Background: The potential adverse reactions to contrast media-enhanced imaging regularly offer challenges in decision-making for nephrologists and radiologists.
Objective: The clinical pictures of contrast media-induced acute kidney injury (CI-AKI) and nephrogenic systemic fibrosis (NSF) were evaluated, which are both caused by contrast media and closely linked to the kidney function.
Material and methods: The literature in PubMed and Medline was searched for the terms "kidney function" and "contrast media" and complemented by our own experiences.

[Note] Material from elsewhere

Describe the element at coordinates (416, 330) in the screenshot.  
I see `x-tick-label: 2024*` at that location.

Results: While there is an ongoing re-evaluation of the clinical relevance of CI-AKI, no new cases of NSF have recently been reported under consideration of certain preventive interventions and very restricted use of gadolinium-based contrast agents.

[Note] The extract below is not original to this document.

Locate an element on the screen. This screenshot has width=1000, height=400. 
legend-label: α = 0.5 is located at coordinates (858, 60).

Conclusion: Considering the results of the latest clinical research, the potential risk of CI-AKI has been overestimated for a long time and should no longer outweigh the diagnostic benefit of contrast media-enhanced imaging. Nevertheless, the most effective prophylaxis for CI-AKI is the avoidance of unnecessary administration of contrast media.
Keywords: Computed tomography; Contrast-induced acute kidney injury; Contrast-induced nephropathy; Magnetic resonance imaging; Nephrogrenic fibrosing dermopathy.